Take the lines below between the one holding "Where should I click to: Expand" and the one holding "This screenshot has height=716, width=1080.", inclusive, and copy them exactly. Add nothing.

:: Stored data entries ::
====================
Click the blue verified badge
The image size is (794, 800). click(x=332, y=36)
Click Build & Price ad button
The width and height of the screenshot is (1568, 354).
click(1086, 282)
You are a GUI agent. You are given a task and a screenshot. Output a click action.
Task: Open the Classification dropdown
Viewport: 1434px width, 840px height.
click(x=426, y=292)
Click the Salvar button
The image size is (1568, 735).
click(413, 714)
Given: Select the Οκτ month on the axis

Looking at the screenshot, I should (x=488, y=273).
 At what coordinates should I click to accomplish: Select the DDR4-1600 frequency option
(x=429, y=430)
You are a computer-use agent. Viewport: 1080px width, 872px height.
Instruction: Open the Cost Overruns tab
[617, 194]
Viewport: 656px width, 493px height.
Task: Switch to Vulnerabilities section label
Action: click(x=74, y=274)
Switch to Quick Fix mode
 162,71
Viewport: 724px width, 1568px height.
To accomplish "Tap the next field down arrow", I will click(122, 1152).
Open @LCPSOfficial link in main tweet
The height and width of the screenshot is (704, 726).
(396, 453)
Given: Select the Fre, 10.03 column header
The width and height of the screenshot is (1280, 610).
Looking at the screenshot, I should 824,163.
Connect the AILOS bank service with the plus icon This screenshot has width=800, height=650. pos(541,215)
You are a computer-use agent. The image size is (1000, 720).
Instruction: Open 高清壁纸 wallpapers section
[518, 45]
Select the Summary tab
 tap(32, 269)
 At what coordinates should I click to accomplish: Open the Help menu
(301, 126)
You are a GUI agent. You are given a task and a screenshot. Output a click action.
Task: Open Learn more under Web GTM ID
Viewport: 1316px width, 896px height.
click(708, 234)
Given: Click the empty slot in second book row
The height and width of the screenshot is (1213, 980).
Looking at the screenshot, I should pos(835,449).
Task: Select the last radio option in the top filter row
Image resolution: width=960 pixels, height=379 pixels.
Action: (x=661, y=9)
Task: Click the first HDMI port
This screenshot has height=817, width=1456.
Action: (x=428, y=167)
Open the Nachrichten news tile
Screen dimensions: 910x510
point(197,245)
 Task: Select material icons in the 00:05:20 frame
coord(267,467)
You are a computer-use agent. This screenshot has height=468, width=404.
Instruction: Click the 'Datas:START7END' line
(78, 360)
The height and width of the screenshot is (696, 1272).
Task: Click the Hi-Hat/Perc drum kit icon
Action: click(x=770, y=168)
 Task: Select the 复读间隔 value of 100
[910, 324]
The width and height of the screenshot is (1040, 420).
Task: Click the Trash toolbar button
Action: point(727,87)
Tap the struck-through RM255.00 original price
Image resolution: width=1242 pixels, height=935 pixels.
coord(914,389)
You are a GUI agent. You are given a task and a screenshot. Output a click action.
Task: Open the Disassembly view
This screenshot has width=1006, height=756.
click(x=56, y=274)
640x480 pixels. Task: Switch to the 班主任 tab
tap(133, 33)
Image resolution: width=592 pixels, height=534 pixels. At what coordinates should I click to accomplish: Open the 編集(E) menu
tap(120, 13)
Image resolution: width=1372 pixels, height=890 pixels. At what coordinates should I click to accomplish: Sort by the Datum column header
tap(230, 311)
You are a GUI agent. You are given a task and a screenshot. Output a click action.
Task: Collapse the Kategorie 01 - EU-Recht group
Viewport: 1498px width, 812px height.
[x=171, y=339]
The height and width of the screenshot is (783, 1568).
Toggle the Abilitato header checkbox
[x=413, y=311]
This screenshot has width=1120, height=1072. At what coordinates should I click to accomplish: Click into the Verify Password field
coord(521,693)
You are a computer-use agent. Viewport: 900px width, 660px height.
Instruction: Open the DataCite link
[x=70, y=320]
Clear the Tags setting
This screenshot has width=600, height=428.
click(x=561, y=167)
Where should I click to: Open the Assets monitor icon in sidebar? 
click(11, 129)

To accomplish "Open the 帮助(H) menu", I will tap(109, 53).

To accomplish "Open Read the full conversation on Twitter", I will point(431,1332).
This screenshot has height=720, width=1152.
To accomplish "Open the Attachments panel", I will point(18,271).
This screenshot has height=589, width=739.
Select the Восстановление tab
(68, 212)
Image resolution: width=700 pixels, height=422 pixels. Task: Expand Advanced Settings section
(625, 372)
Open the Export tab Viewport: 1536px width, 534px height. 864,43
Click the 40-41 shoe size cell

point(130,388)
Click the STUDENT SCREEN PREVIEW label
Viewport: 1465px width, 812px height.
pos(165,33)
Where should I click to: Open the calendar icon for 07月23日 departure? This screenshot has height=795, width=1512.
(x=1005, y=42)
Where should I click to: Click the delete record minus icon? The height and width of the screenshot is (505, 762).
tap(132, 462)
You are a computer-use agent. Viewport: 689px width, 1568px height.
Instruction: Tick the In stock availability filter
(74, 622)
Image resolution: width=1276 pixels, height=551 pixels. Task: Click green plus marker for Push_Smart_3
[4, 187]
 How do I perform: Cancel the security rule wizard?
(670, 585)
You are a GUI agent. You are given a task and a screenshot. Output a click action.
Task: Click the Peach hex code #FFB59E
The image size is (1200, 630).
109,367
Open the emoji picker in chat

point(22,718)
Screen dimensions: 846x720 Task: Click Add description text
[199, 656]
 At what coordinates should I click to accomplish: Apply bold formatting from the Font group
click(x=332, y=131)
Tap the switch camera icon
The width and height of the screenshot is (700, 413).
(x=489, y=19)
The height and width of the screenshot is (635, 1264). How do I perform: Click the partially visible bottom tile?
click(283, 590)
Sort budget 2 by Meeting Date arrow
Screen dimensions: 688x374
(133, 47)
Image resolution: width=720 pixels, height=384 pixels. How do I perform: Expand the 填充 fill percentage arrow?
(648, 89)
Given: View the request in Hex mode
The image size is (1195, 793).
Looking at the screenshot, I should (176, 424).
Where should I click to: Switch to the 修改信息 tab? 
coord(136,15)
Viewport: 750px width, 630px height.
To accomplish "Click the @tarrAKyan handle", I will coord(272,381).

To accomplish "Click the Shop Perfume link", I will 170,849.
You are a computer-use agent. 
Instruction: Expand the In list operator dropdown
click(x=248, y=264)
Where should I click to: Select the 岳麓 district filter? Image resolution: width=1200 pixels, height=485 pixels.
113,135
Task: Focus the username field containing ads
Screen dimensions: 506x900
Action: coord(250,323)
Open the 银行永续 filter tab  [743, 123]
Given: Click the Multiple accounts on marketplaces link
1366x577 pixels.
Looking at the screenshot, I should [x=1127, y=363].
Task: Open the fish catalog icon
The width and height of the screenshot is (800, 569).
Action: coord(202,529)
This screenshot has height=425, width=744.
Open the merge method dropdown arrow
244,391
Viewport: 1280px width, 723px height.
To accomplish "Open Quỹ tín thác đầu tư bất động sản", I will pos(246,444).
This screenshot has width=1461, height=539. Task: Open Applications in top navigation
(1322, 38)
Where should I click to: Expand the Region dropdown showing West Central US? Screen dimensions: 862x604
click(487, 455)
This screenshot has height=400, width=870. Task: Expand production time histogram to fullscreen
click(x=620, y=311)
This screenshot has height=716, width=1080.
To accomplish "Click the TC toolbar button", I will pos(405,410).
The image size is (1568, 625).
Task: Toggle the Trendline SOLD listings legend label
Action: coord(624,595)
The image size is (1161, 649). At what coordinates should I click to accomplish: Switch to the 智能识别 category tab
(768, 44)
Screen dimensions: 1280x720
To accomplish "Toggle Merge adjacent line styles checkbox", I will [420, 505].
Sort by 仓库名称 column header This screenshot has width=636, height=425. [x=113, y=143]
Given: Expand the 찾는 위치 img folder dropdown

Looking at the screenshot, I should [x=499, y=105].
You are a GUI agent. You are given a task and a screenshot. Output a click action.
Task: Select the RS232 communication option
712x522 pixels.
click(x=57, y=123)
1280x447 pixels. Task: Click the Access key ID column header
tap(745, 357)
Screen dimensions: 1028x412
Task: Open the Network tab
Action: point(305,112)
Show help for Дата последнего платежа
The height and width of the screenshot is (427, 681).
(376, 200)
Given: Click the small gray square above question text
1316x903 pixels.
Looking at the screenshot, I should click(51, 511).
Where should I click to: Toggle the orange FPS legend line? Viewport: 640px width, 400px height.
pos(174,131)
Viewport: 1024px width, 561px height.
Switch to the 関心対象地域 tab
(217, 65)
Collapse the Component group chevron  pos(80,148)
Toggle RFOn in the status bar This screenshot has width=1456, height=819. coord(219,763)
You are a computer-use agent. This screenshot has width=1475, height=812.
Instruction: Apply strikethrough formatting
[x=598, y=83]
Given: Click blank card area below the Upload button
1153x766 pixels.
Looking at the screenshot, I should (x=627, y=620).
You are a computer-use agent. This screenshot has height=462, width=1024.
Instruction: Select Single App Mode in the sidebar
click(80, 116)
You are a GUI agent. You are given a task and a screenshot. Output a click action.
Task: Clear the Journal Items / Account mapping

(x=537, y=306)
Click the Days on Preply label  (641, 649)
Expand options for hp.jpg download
====================
:: Solution to the exercise ::
Where should I click to: Expand the Region dropdown showing West Central US? Screen dimensions: 862x604
click(487, 455)
This screenshot has height=400, width=870. Task: Expand production time histogram to fullscreen
click(x=620, y=311)
This screenshot has height=716, width=1080.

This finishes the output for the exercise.